By Emily Meriam, Ross Donihue, and Craig McCabe, ArcUser, June 2021

Redlining is the practice of discriminating against residents of an area based on race or ethnicity through systematic policies that deny financial services—especially mortgages—that are applied based on location. The Home Owners’ Loan Corporation (HOLC) was created in 1933 to increase homeownership as part of the New Deal. HOLC mapped neighborhoods and assigned grades to areas based on perceived lending risk factors that included racial and ethnic composition. Redlining has had adverse effects on these neighborhoods that can still be seen today.

Researchers in this collaborative project found that environmental factors, such as heat islands, had a striking relationship to HOLC grades. They joined forces to elevate this undertold story and explore this relationship further by performing geospatial analysis on environmental data layers in relation to HOLC grades. These collaborations allow researchers and museum staff to raise awareness of the legacy of redlining.

An ArcGIS StoryMaps story, The lines that shape our cities,
that profiles the research done by this team.

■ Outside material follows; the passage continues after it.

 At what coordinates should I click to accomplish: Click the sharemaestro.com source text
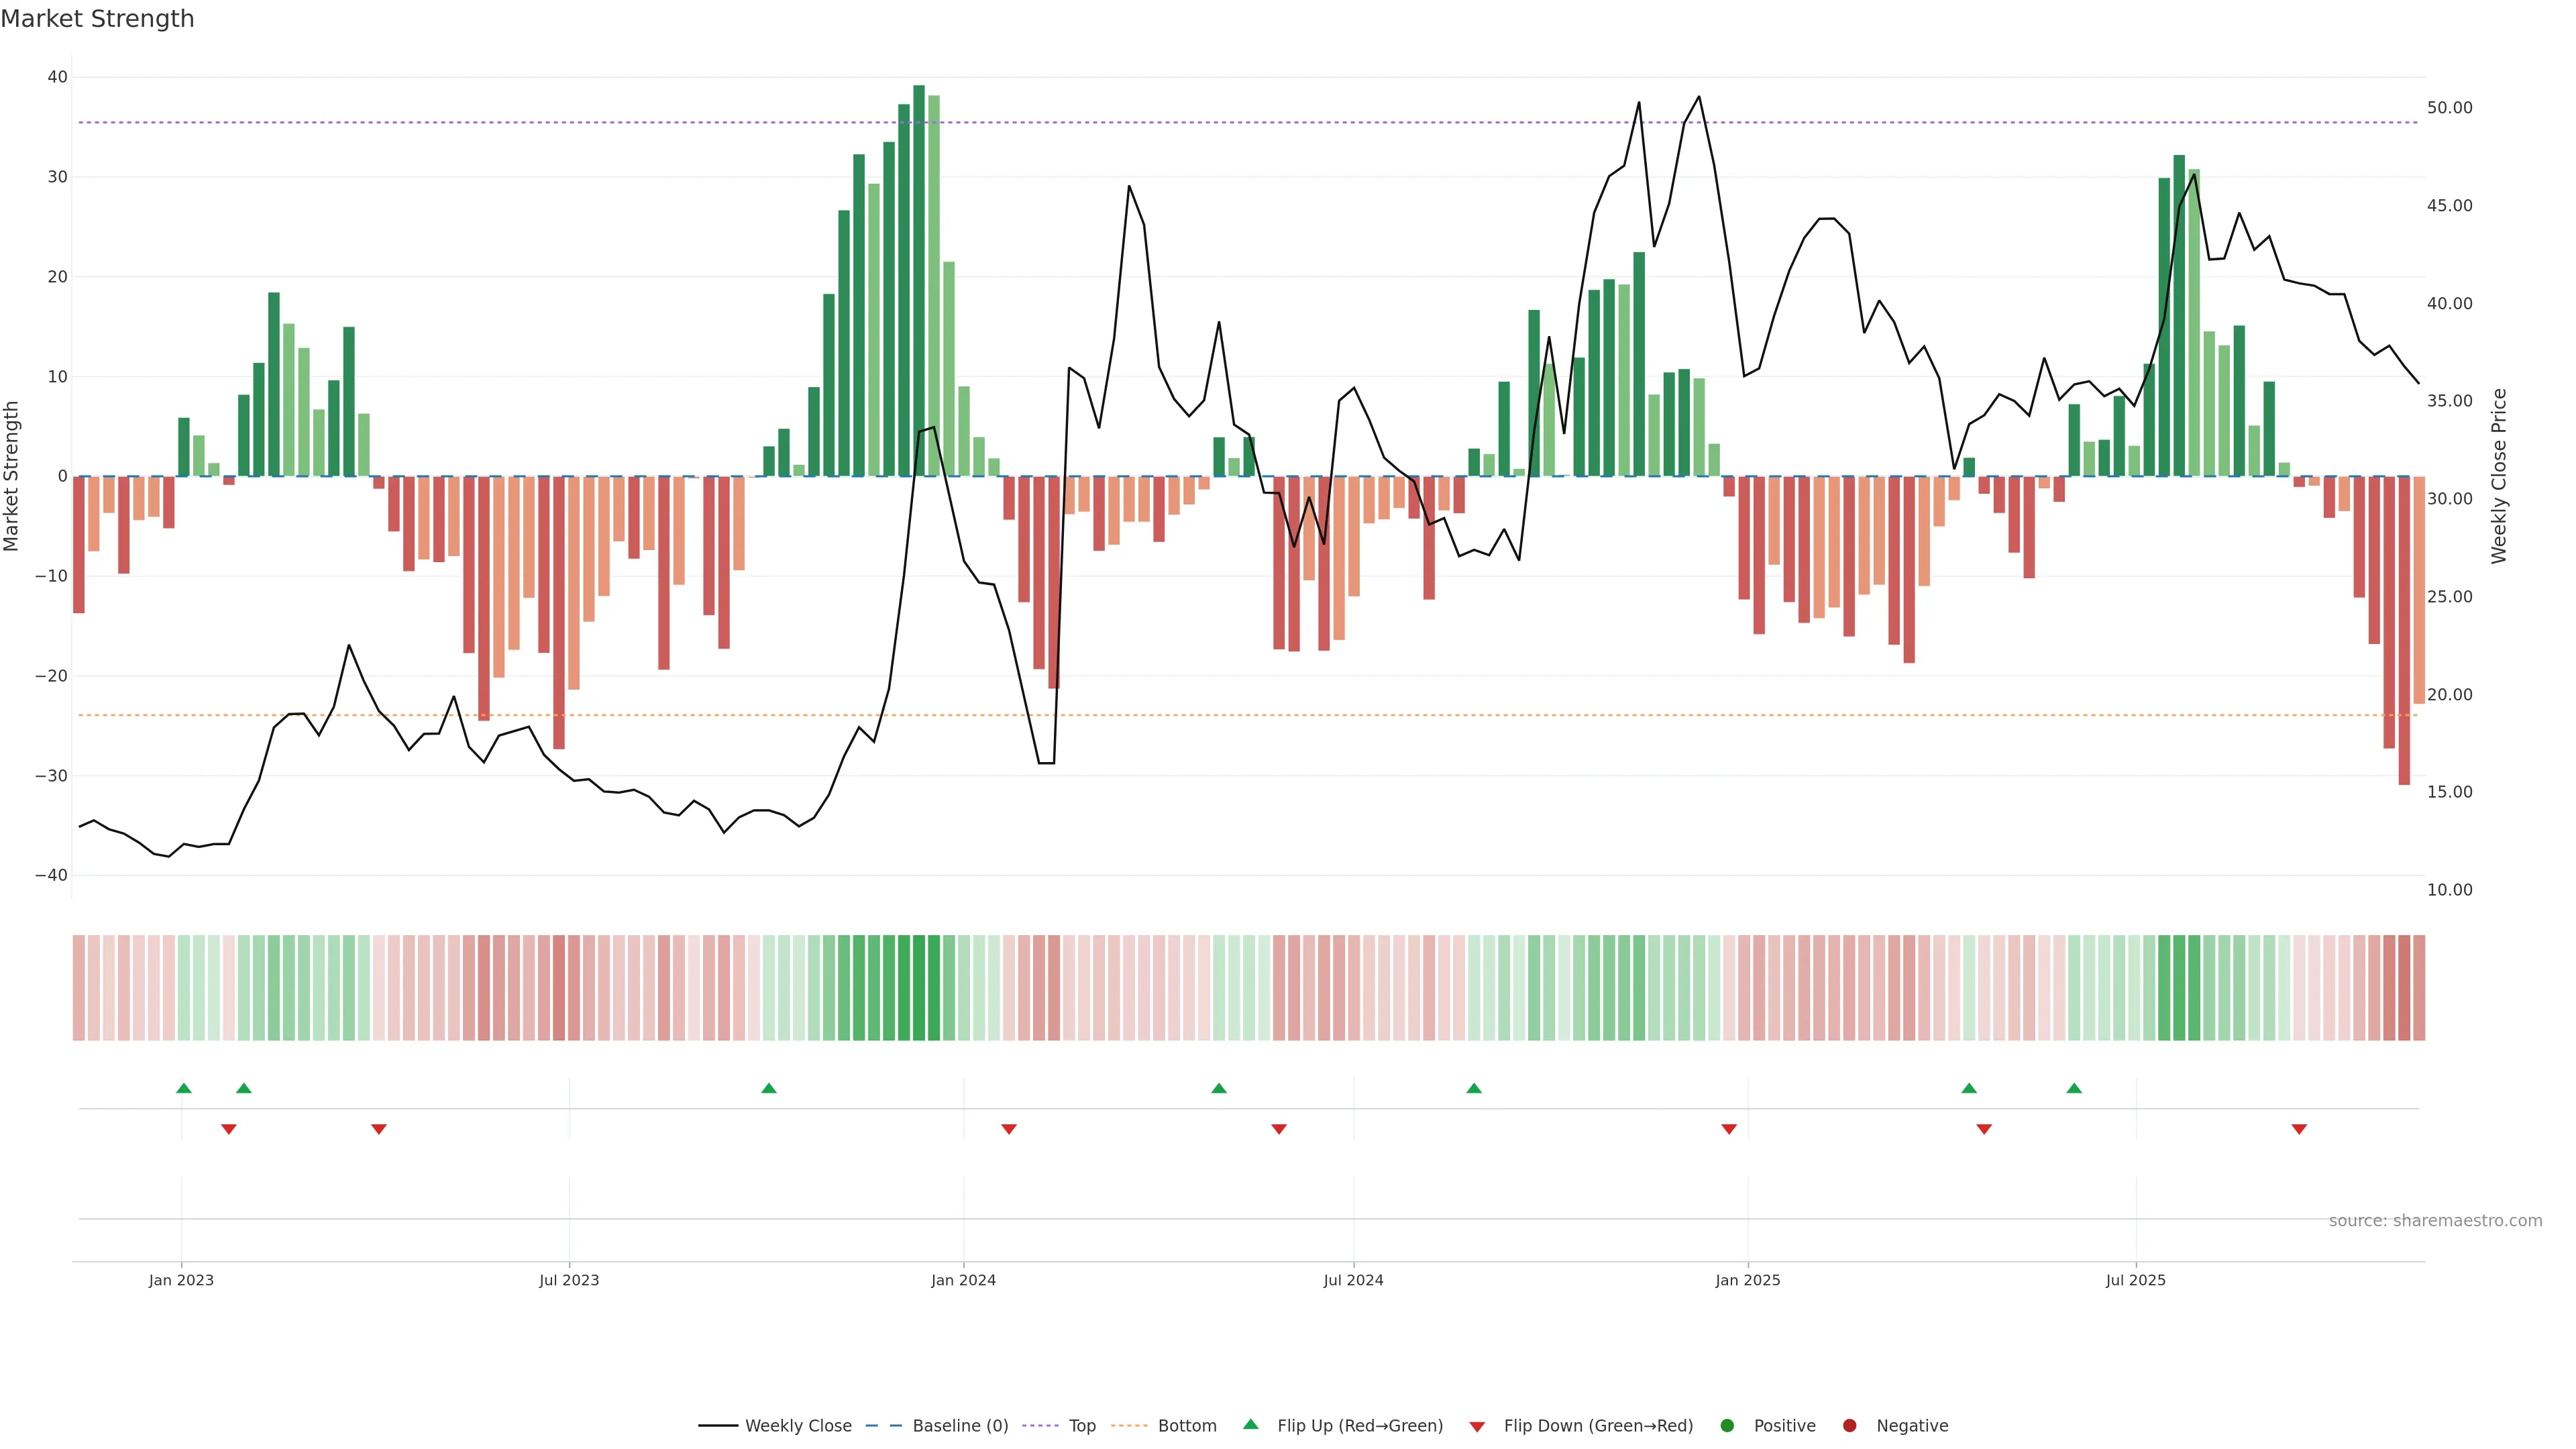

It explores how redlining policies from the 1930s have left an environmental legacy that is visible in cities today. The story identifies four cities—St. Louis, Missouri; Montgomery, Alabama; Fort Wayne, Indiana; and Oakland, California—that haven’t received major redlining coverage and performs GIS methods on data from these cities to see how environmental characteristics like tree coverage, impervious surfaces, topography, and heat islands relate to HOLC grades.